## Records shown
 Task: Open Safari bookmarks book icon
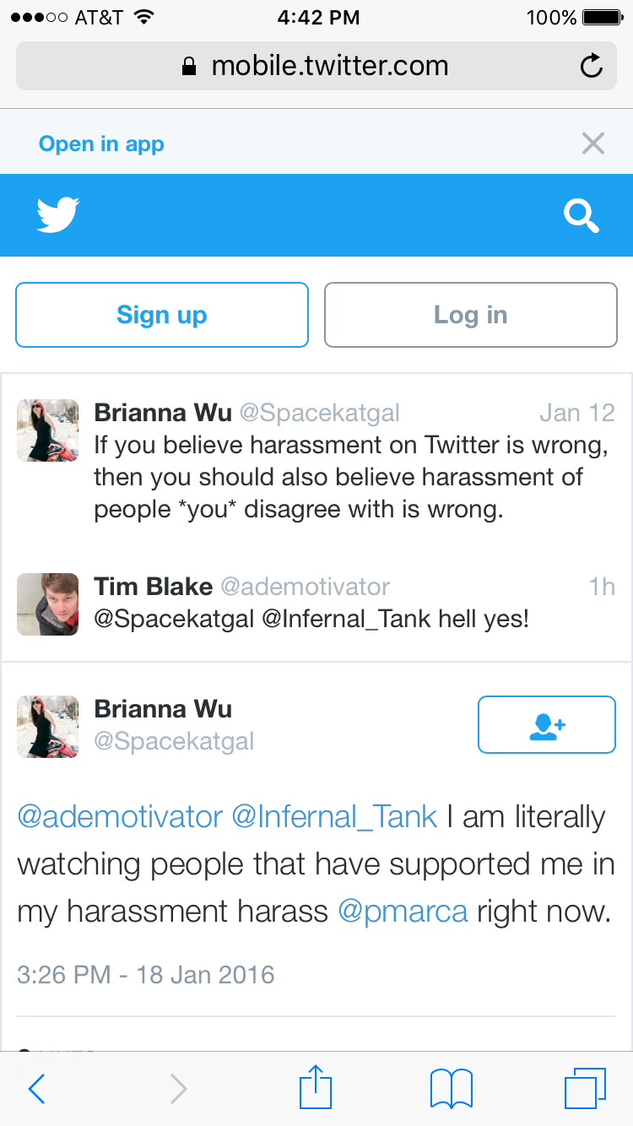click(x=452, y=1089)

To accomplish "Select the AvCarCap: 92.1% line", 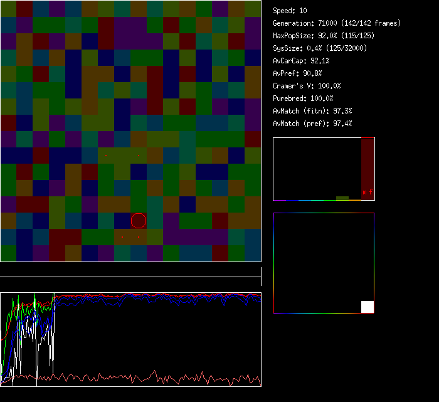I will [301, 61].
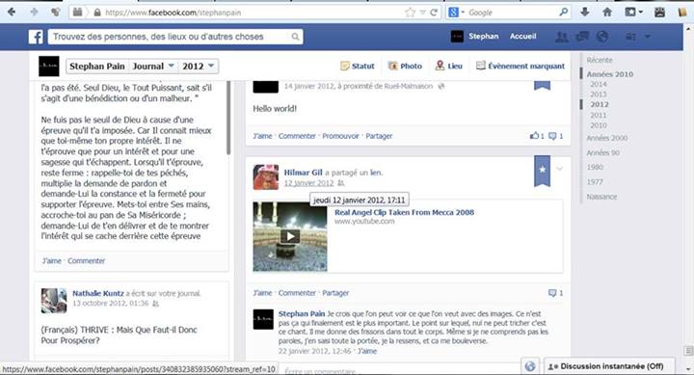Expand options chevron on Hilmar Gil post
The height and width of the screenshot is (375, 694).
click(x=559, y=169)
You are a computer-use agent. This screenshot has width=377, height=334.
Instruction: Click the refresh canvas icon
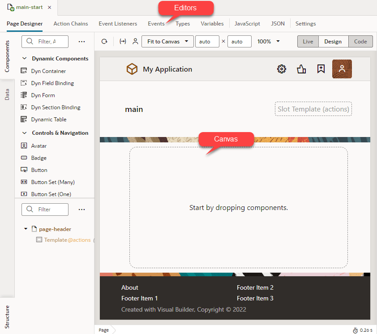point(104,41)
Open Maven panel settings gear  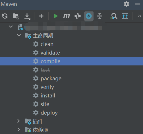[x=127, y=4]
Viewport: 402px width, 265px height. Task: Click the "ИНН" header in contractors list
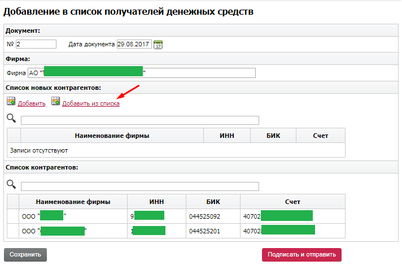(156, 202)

* * *

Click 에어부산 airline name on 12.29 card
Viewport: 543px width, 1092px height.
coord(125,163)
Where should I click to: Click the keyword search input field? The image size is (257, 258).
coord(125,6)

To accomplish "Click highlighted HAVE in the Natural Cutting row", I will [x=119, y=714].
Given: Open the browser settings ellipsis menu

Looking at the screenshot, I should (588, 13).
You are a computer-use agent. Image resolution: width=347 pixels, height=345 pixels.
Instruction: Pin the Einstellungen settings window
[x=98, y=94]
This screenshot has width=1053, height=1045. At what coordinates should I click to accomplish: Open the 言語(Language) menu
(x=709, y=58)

## Requirements
Copy out the part of the entries that opens with the line containing "This screenshot has width=1053, height=1045." and closes with the line containing "(x=709, y=58)", requests included, adding 64 to every coordinate in the answers.

## Response
This screenshot has width=1053, height=1045. At what coordinates should I click to accomplish: Open the 言語(Language) menu
(x=773, y=122)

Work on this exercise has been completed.